Bug 252626 - ixl: panic on attach of X722 on-motherboard interfaces
Summary: ixl: panic on attach of X722 on-motherboard interfaces
Status: New
Alias: None
Product: Base System
Classification: Unclassified
Component: kern (show other bugs)
Version: 12.2-RELEASE
Hardware: amd64 Any
: --- Affects Only Me
Assignee: freebsd-net (Nobody)
URL:
Keywords: IntelNetworking, panic
Depends on:
Blocks:
 
Reported: 2021-01-12 23:49 UTC by Garrett Wollman
Modified: 2022-06-23 12:39 UTC (History)
5 users (show)

See Also:


Attachments
fatal-trap (284.71 KB, image/png)
2022-06-20 15:32 UTC, Santiago Martinez
no flags Details

Note You need to log in before you can comment on or make changes to this bug.
Description Garrett Wollman freebsd_committer 2021-01-12 23:49:32 UTC
I upgraded our fleet of ~20 NFS servers today from 12.1 to 12.2-RELEASE-p2. Three of the newest servers, which have X722 interfaces on the motherboard, crash at attach time with the following trace:

--- trap 0xc, rip = 0xffffffff80757efd, rsp = 0xfffffe0075dff2d0, rbp = 0xfffffe0075dff2e0 ---
grouptaskqueue_enqueue() at grouptaskqueue_enqueue+0xd/frame 0xfffffe0075dff2e0
ixl_admin_timer() at ixl_admin_timer+0x11/frame 0xfffffe0075dff300
softclock_call_cc() at softclock_call_cc+0x141/frame 0xfffffe0075dff3b0
softclock() at softclock+0x79/frame 0xfffffe0075dff3d0
ithread_loop() at ithread_loop+0x23c/frame 0xfffffe0075dff430
fork_exit() at fork_exit+0x7e/frame 0xfffffe0075dff470
fork_trampoline() at f

(There's an omitted frame where ixl_admin_timer() calls iflib_admin_intr_deferred() -- apparently pf->vsi.ctx is not initialized yet, or there's a missing memory barrier?)

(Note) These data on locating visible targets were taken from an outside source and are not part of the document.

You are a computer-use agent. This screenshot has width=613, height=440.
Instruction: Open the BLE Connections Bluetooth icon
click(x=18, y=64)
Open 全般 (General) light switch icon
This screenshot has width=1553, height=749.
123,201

The problem is not observed on older servers with X710 interfaces.  (We don't use the 1G interfaces for anything, and if we didn't have servers that need it, I would just yank ixl(4) from our standard kernel configuration.  I might still do that and just load the module on the three servers that need it.)

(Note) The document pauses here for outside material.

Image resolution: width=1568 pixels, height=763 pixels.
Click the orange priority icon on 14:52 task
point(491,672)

The systems that panic have:

ixl0@pci0:26:0:0:       class=0x020000 card=0x37d115d9 chip=0x37d18086 rev=0x09 hdr=0x00
    vendor     = 'Intel Corporation'
    device     = 'Ethernet Connection X722 for 1GbE'
    class      = network
    subclass   = ethernet

The systems that boot (and operate properly) have:

ixl0@pci0:3:0:0:        class=0x020000 card=0x00088086 chip=0x15728086 rev=0x01 hdr=0x00
    vendor     = 'Intel Corporation'
    device     = 'Ethernet Controller X710 for 10GbE SFP+'
    class      = network
    subclass   = ethernet
Comment 1 Krzysztof Galazka 2021-01-14 14:20:08 UTC
(In reply to Garrett Wollman from comment #0)
vsi->ctx is set at the beginning of ixl_if_attach_pre and timer is started at the end of ixl_if_attach_post so it looks a bit strange. I haven't seen anything like that before. I'm trying to get a reproduction. Is there a chance for a core dump? Also could you, please, check the FW version (sysctl dev.ixl.0.fw_version) and provide exact model of the motherboard?
Comment 2 Garrett Wollman freebsd_committer 2021-01-15 18:23:40 UTC
(In reply to Krzysztof Galazka from comment #1)
Since these are production file servers, I removed the ixl driver so that I could complete the upgrade within the scheduled window, and won't be able to tell you the firmware version any time soon.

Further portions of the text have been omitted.